News > I Fioretti a San Damiano

14/09/2015 17:36
Suggestiva narrazione della compagnia Teatralba


Vista inusuale per il pellegrino che ieri sera fosse giunto, per caso o in cerca di solitaria quiete, a San Damiano. Buia la piazzetta, ma il portone della chiesa aperto su un portico illuminato da alcune fiaccole; all’interno, pellegrini e amici della fraternità, raccolti nell’ascolto di una lettura teatrale tratta dai celebri Fioretti di san Francesco.

I Fioretti, opera di un anonimo volgarizzatore del XIV secolo, sono traduzione non integrale di una fonte latina, nota come Actus beati Francisci et sociorum eius, del 1327-37. I tantissimi esemplari manoscritti e le decine e decine di edizioni susseguitesi nel tempo testimoniano il fascino ininterrotto di questo scritto, uno dei testi letterari italiani più tradotti nel mondo, che per secoli ha plasmato e continua oggi a plasmare i tratti del santo di Assisi nell’immaginario collettivo.

I Fioretti riportano alcuni episodi isolati della vita di Francesco (e dei suoi primi compagni e di alcuni frati, soprattutto marchigiani) per testimoniare che esiste una possibilità concreta di vivere in pienezza il vangelo, nella sequela di Gesù che diventa conformità a Lui.

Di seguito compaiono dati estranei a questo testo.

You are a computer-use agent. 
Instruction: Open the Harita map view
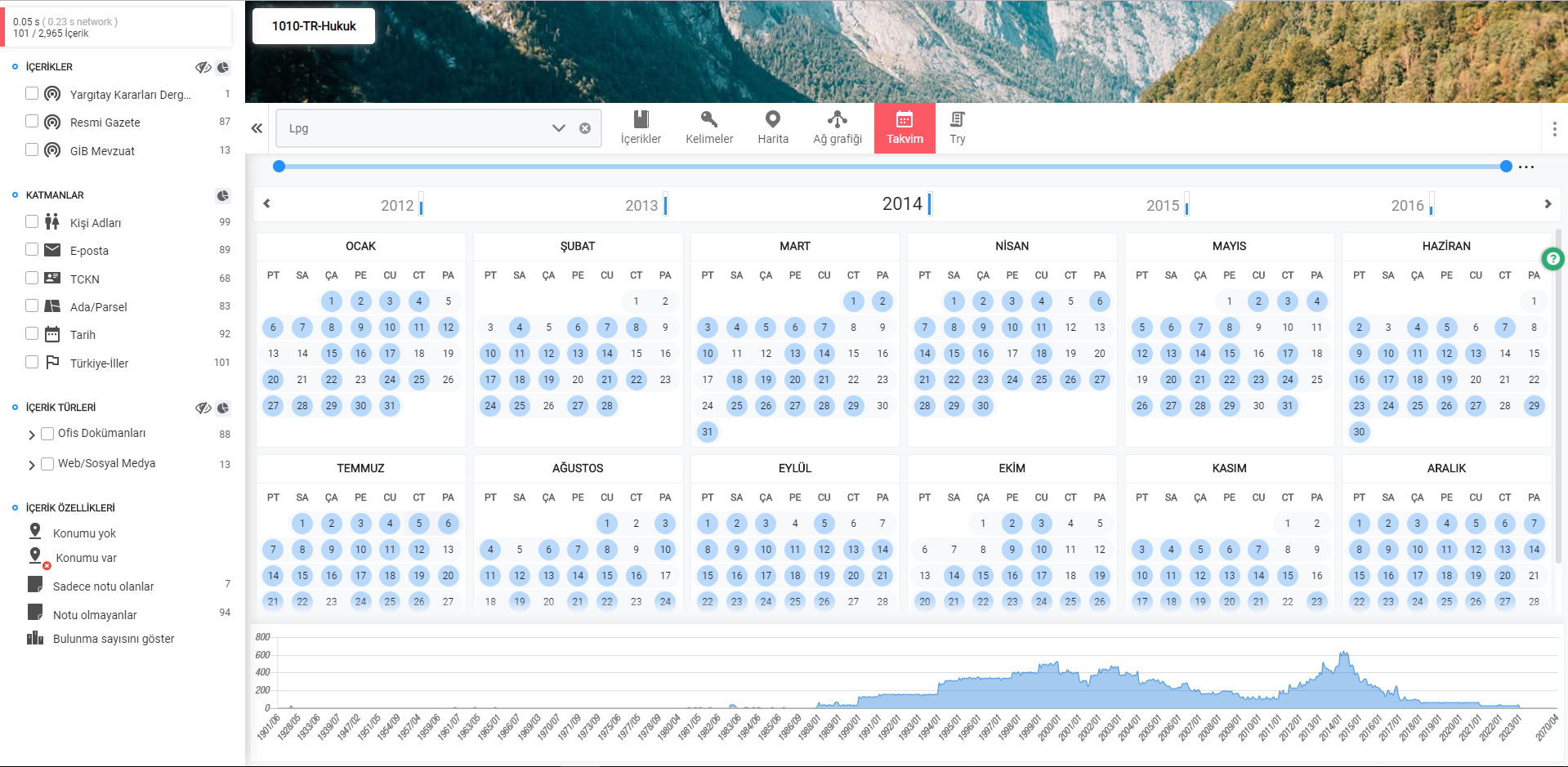pyautogui.click(x=772, y=128)
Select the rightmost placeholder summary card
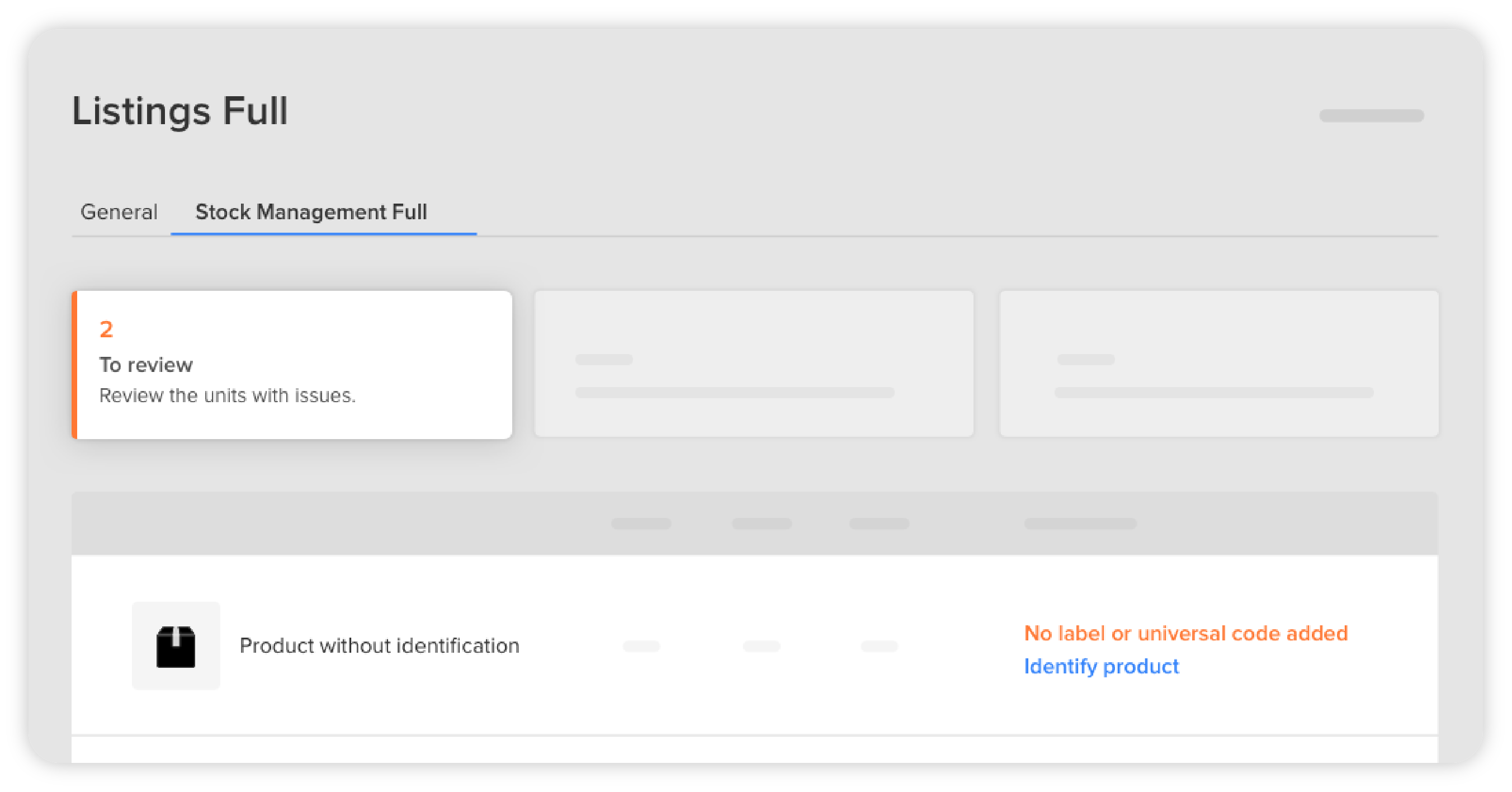 point(1219,364)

Nei Fioretti colpiscono soprattutto l’incanto della narrazione, dove miracolo e meraviglioso avvolgono ogni evento e risolvono tutto in un’atmosfera paradisiaca; ma anche la vivacità e il realismo, che li avvicinano alla coeva letteratura novellistica.

La maestria di Giuseppe Brizi e Matteo Magna, della compagnia Teatralba, ha permesso di riassaporare questo incanto e questa vivacità: Come andando per cammino santo Francesco e frate Leone, gli spuose quelle cose che sono perfetta letizia (VIII); Come frate Masseo, quasi proverbiando, disse a santo Francesco che a lui tutto il mondo andava dirieto (X); Del santissimo miracolo che fece santo Francesco, quando convertì il ferocissimo lupo d’Agobbio (XXI); Come santo Francesco convertì alla fede il soldano di Babilonia e la meretrice che lo richiese di peccato (XXIV); Come santo Frnacesco miracolosamente sanò il lebbroso dell’anima e del corpo (XXV)... La sapiente alternanza di parti narrative e brevi dialoghi, quasi trasfigurati in recitativo dal delicatissimo accompagnamento di melodie medievali al salterio; il suono di un cornetto, di una campanella; il canto di una laude; l’atmosfera suggestiva della chiesetta di San Damiano, nel buio di una fresca serata tardoestiva vinto dal tenue tremolio di alcune candele: questi i semplici ingredienti dell’intensa lettura teatrale, divenuta  vera sacra rappresentazione, momento di ascolto e contemplazione.